先ほどまでは夢の世界にいるような、どこか安全な場所からスクリーンを眺めているような気でいた。今は違う。
青い瞳がこちらを見る。
『繰り返すが夢の世界では無い。ここは魔導実験の地に選ばれた。君は一度死んでいる』
ーー死んでいる?
突然胸が差し込み、心臓の上辺辺りを押さえた。
キリキリとした痛みが、徐々に圧迫感のある、心臓を押されているようなものに変わってくる。

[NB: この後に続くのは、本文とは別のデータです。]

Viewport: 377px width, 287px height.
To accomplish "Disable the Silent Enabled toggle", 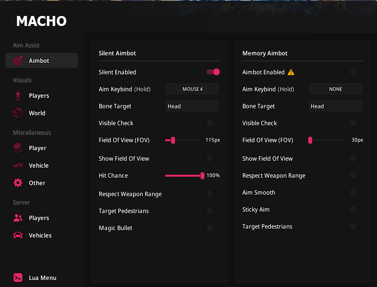I will [213, 72].
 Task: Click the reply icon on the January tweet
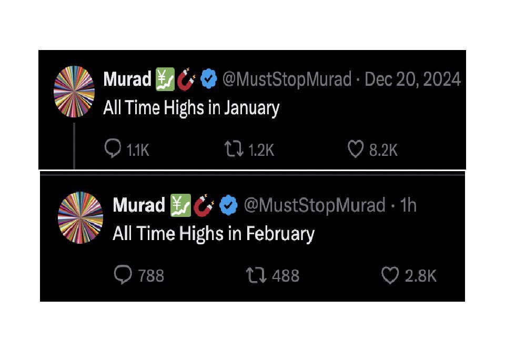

息が苦しい、空気を、と吸って吐いたら、口から血がごふりと出てきた。塊もある。
すぅっと血の気が引いていくのがわかった。膝をつき、そのまま横に倒れ込む。
全ての色が無くなっていく。
明るさが落ち、彩りが消え、モノトーンの世界に変わっていく。
天から降り注いでた、六花の白はもう見えない。
体が強張るのを感じ、だんだんと瞼が重くなってくる。いつかの、美術部の窓から見た空の色が浮かぶ。藍色、いつか自分で作りたい群青、ラピスラズリ、コバルトブルー、空の青、海の碧、あお……。
……魔導士の眼の色も青だっけ……。
たくさんの色をした青を思いながら、眠りにつく前のように、うっそりと意識を手放した。